Bilindiği gibi Türkiye’nin yaklaşık 300 yıllık bir demokrasi birikimi var. Tek parti ve darbe dönemleri istisna olmakla birlikte Türk milleti 1908’den beri çok partili sistemle yönetiliyor. Türk siyasi hayatında olağanüstü koşullarda bile dış politikada millî mutabakat sağlanmıştır. Mesela Birinci Meclis’te (1920-1923) siyasi yelpazenin farklı kanatlarında olmalarına rağmen milletvekilleri, Millî Mücadele’nin kazanılması için dış politikada millî mutabakatı sağlayabilmişlerdir. Aynı durum 1946 yılında çok partili hayata geçildiğinde de olmuştur. Sovyet Rusya Türkiye’den toprak ve üs talebinde bulununca muhalefetteki Demokrat Parti, dış politika konusunda Cumhuriyet Halk Partisini kayıtsız-şartsız desteklemiştir. Yakın tarih incelendiğinde bunun gibi daha birçok örnek bulabiliriz.
Yunanistan’ın her fırsatta Akdeniz ve Ege’de gerilimi tırmandırdığı aşikârken; Ege’deki kara sularının genişliğini hukuksuz bir şekilde 6 deniz milinden 12 mile çıkarmaya gayret ettiği görülüyorken; Ege’deki adaları hukuksuz bir şekilde silahlandırmaya ve işgal etmeye çalıştığı biliniyorken Ülkü Ocakları’nın hazırladığı “Denizlerdeki Misak-ı Millimiz” haritasından kim, neden rahatsız olur?
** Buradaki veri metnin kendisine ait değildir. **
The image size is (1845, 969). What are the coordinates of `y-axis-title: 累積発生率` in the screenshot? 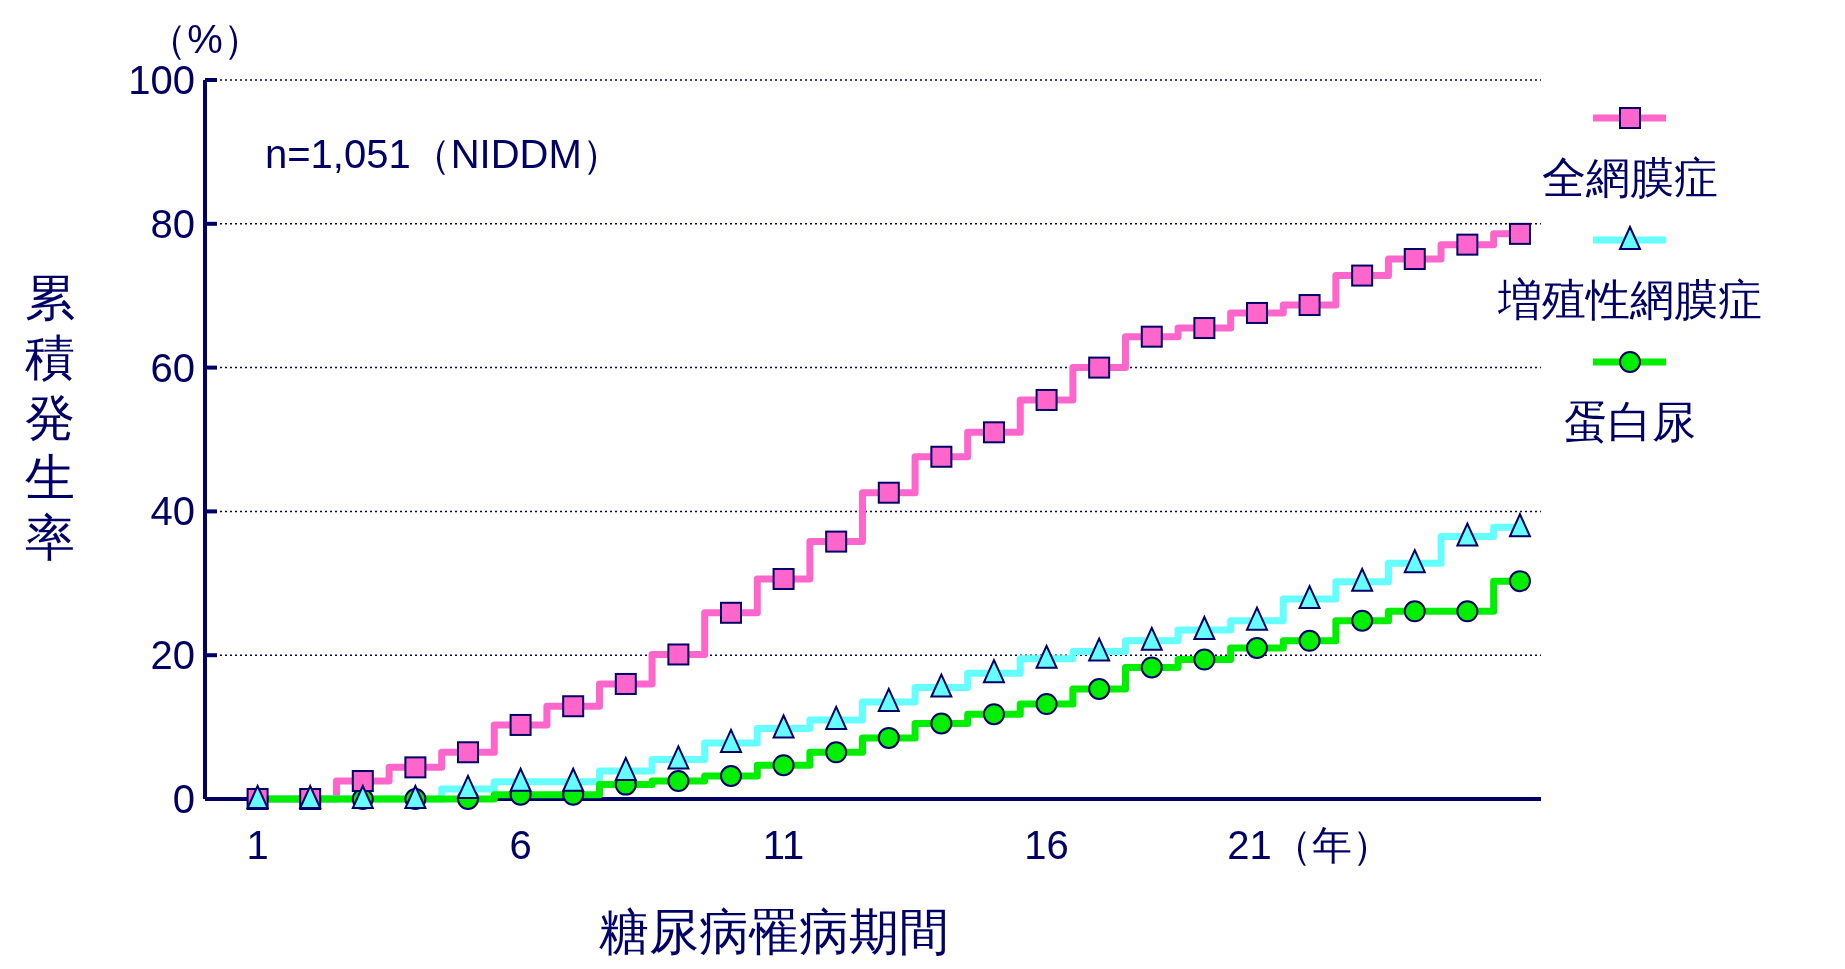 It's located at (50, 418).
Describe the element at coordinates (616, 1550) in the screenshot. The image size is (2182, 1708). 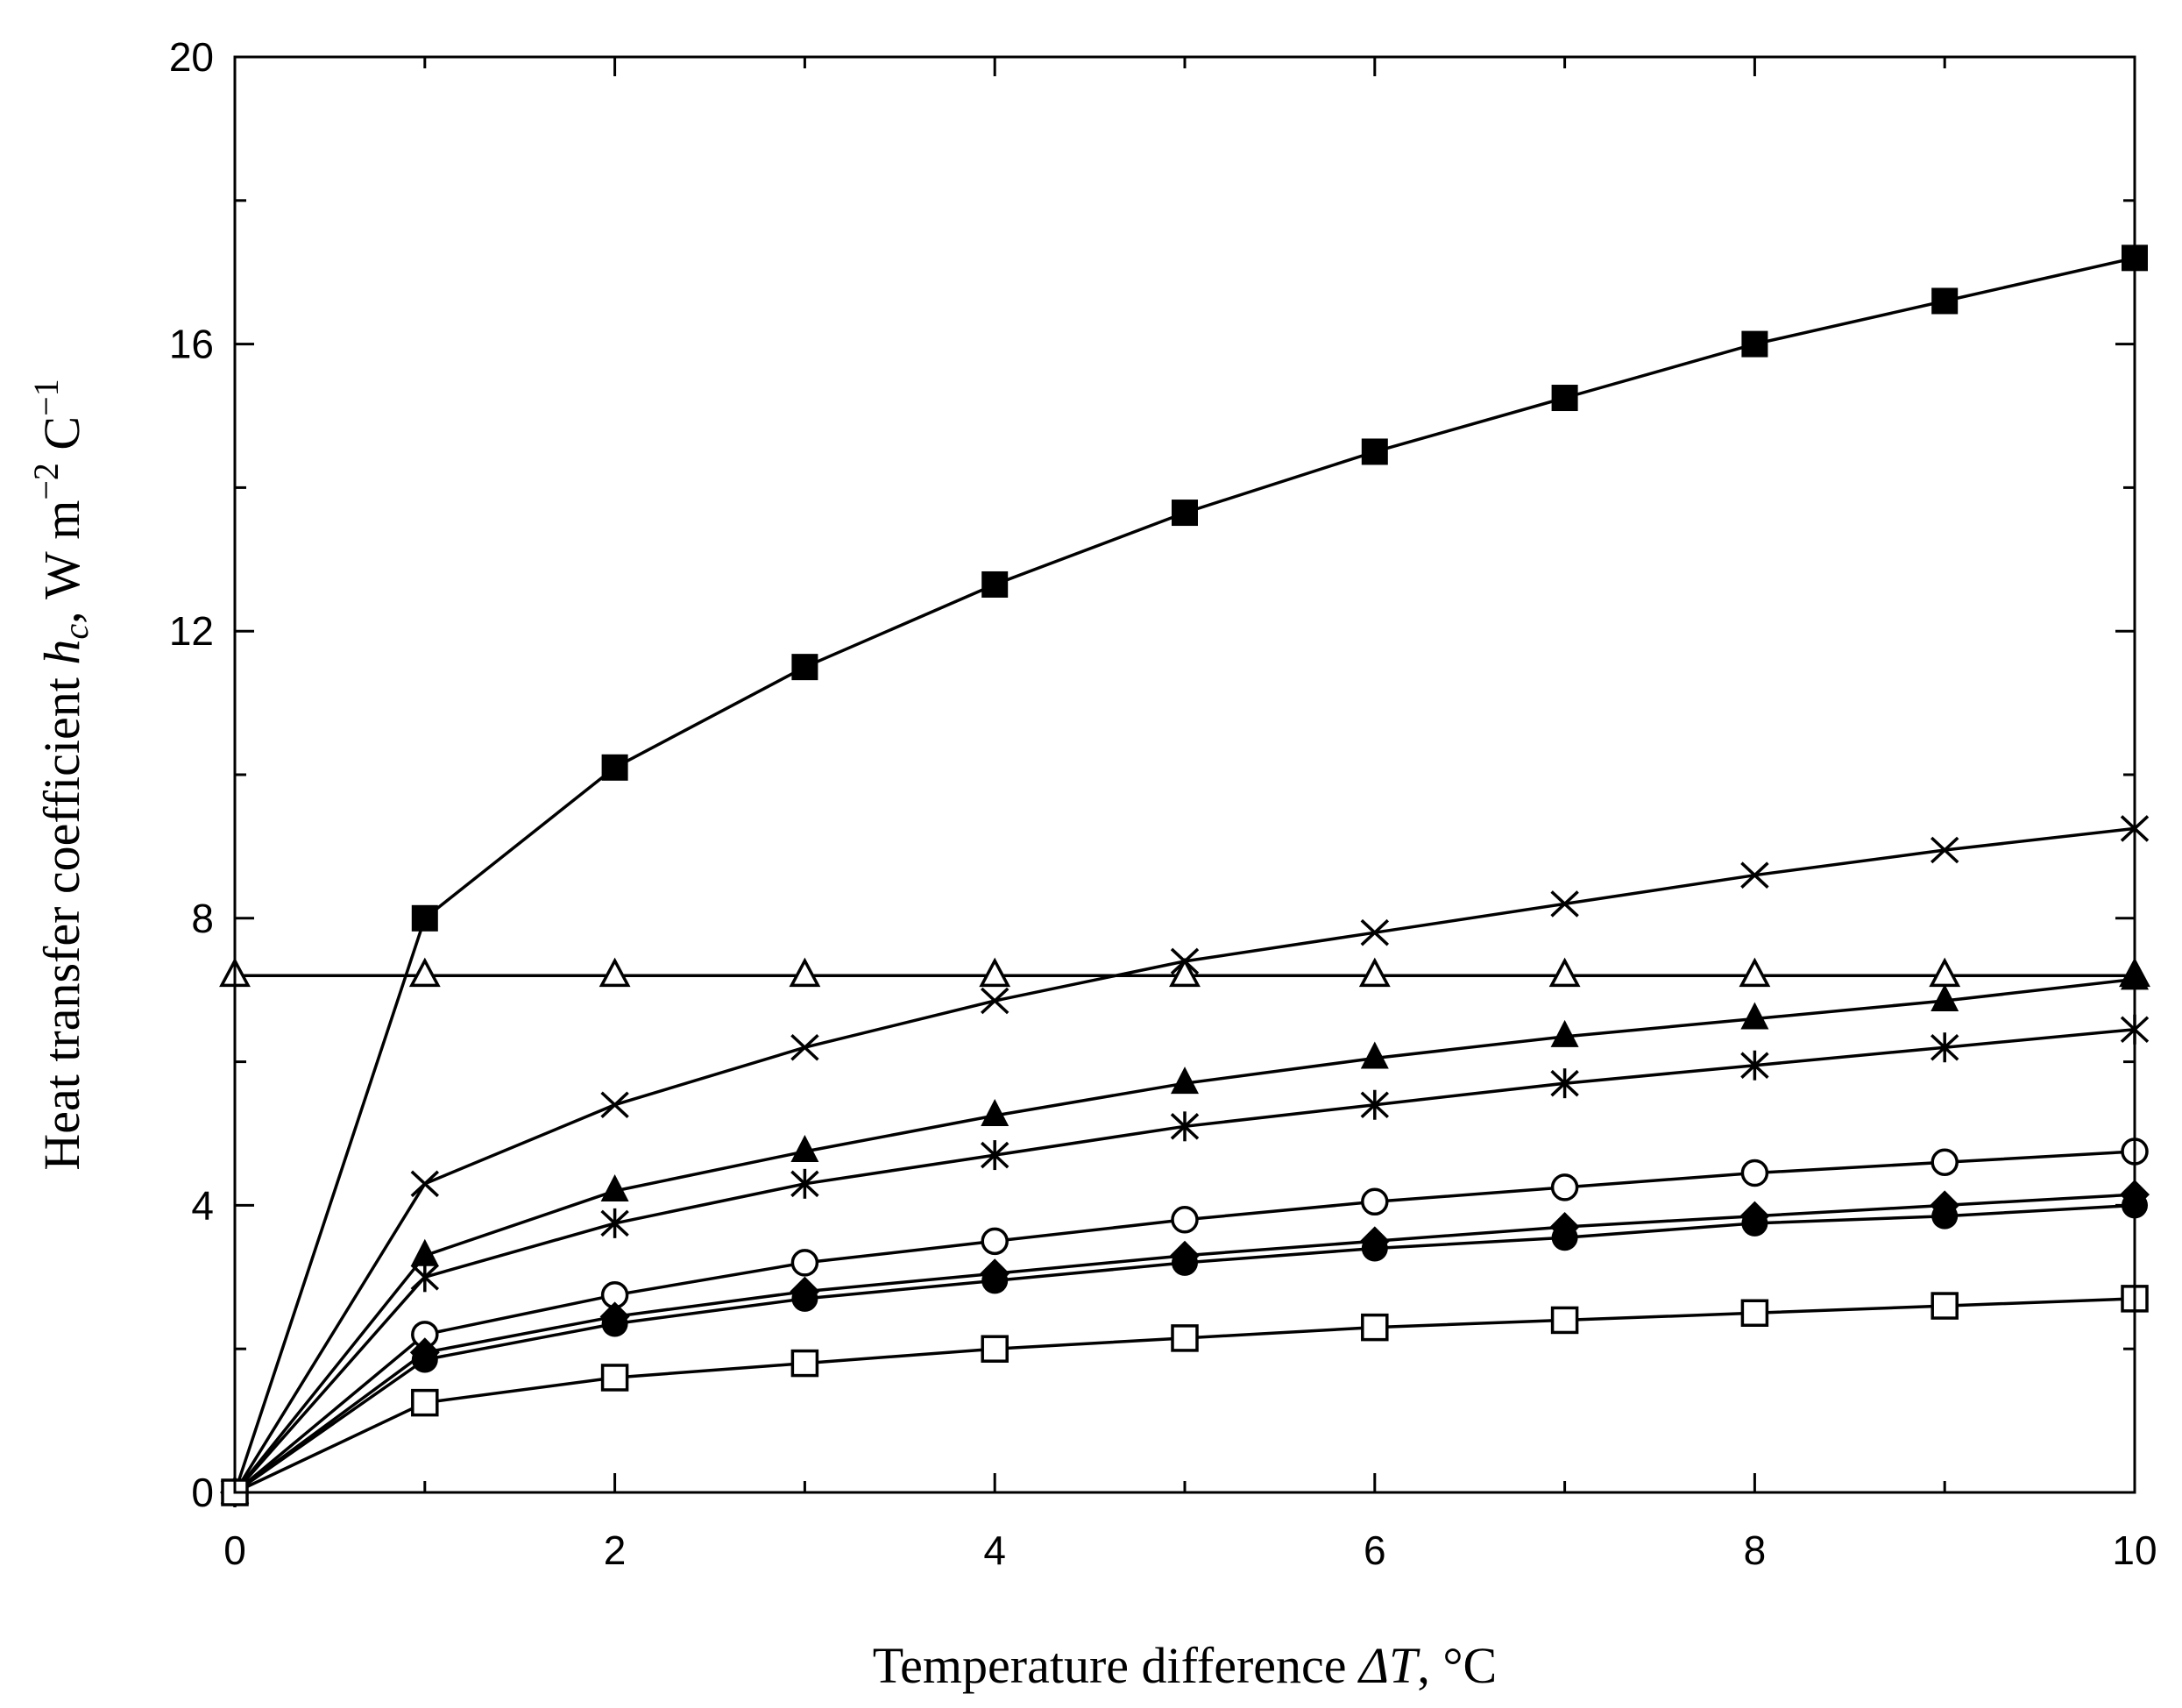
I see `x-tick-label: 2` at that location.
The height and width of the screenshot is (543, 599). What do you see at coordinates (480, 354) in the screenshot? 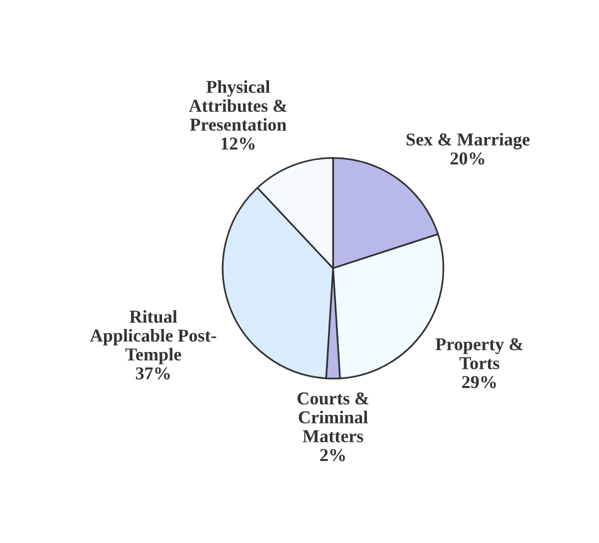
I see `slice-label: Property & Torts` at bounding box center [480, 354].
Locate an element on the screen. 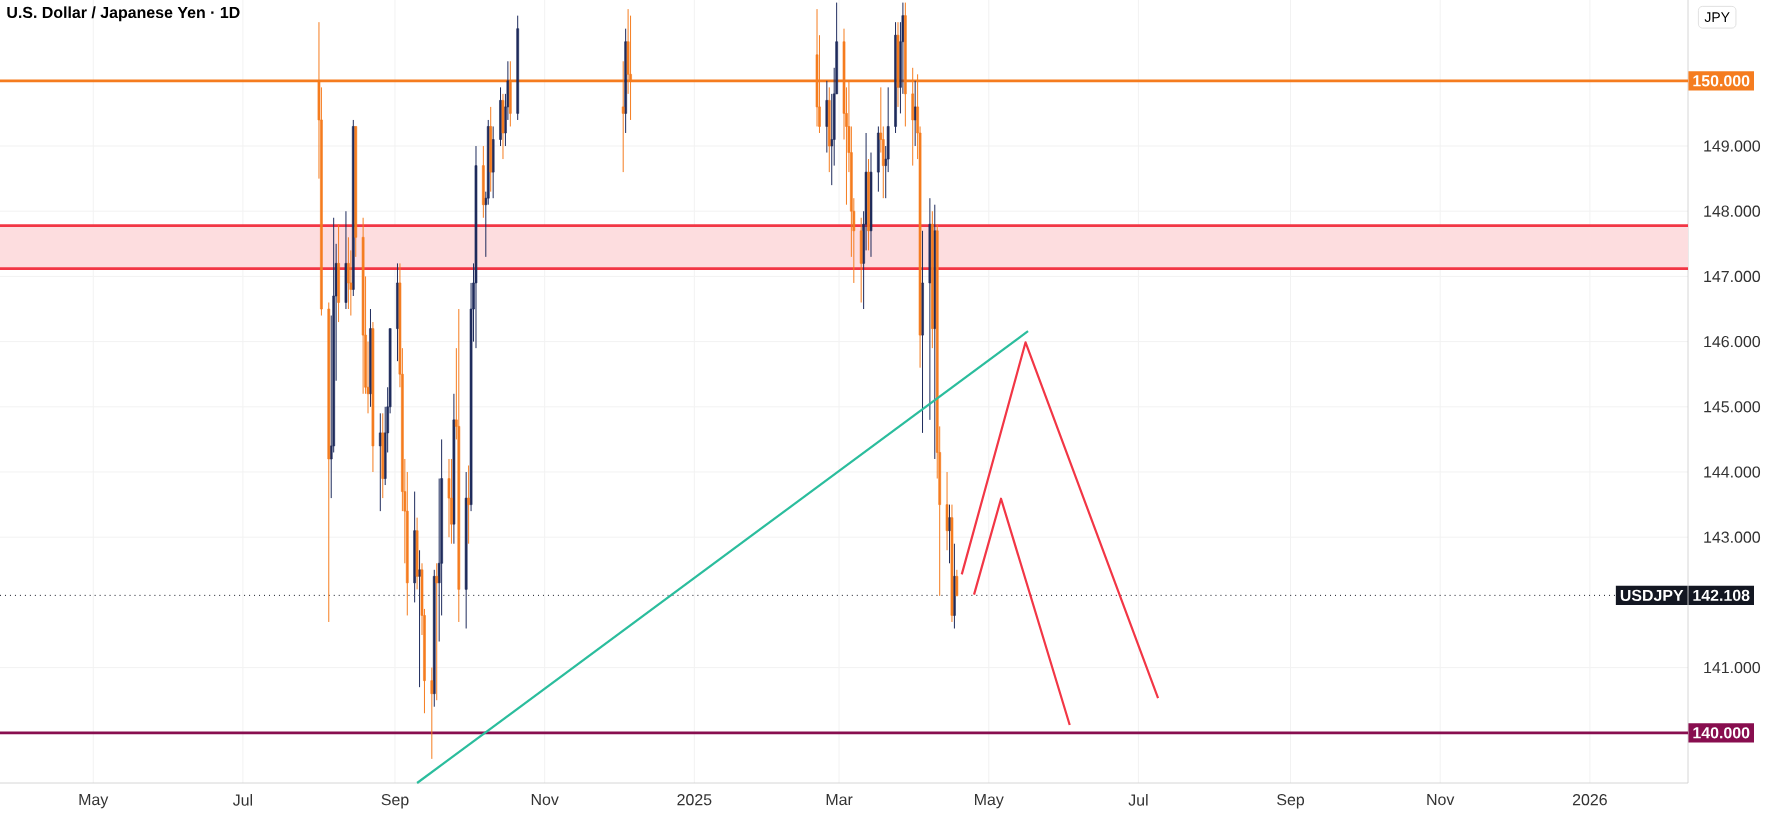 The image size is (1788, 828). y-tick-label: 144.000 is located at coordinates (1732, 472).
Haritadaki kare kod okutulduğunda sarf edilen cümlelerden kim, neden rahatsızlık duyar? Tıpkı önceki örneklerde olduğu gibi “Denizlerdeki Misak-ı Millimiz” meselesinde de millî mutabakatın sağlanması ve Türkiye’nin dış politikada tek ses olması gerekmez miydi?
Soruları ne kadar artırırsak artıralım, cevaplar değişmeyecek! Çünkü Ülkü Ocakları’nın hazırladığı “Denizlerdeki Misak-ı Millimiz” haritasının anlamının ve öneminin son derece büyük olduğu ortadadır. 12 Ada’nın da Türk egemenlik sahasında olduğunu gösteren bu harita, yayılmacı Miçotakis yönetimine açık bir uyarı niteliğindedir! Yunanistan’ın Ege’deki kara sularının genişliğini hukuksuz bir şekilde 6 deniz milinden 12 mile çıkarma çabalarına karşı Türkiye'nin şakasının olmadığını göstermesi bakımından son derece önemlidir! Bu harita Türkiye’nin, uluslararası kazanımlarından asla taviz vermeyeceğini göstermektedir; Adaları hukuksuz bir şekilde işgale kalkan Yunanistan’ın, ders alması gerektiği mesajını içermektedir; Türkiye için sadece Meis'in değil, Atina'nın da bir nefes uzakta olduğunu belirtmektedir. Sözün özü bu harita Türkiye'nin 780 bin km2’lik kara parçasının tek bir taşından taviz vermediği gibi 460 bin km2’lik mavi vatanımızın da tek bir damlasından vazgeçmeyeceğinin teminatı niteliğindedir.
Hâl böyleyken Türk’e, Türklüğe ve Türkiye’ye karşı ne varsa kayıtsız-şartsız destekleyenlerin; İzmir’i “Smyrna”, İstanbul’u “Konstantinopolis”, Tunceli’yi “Dersim”, Güneydoğu Anadolu’yu “Kürdistan”, Çukurova’yı “Kilikya” olarak tanımlayanların; şehit cenazelerinde görülmeyenlerin; her fırsatta Türklüğü reddedenlerin ve “Hepimiz Ermeniyiz!” demek için fırsat kollayanların; Ege’deki Türk hâkimiyetine ve bu hâkimiyeti vurgulayan Ülkü Ocaklarının “Denizlerdeki Misak-ı Millimiz” haritasını desteklemesi hayatın olağan akışına aykırı olurdu.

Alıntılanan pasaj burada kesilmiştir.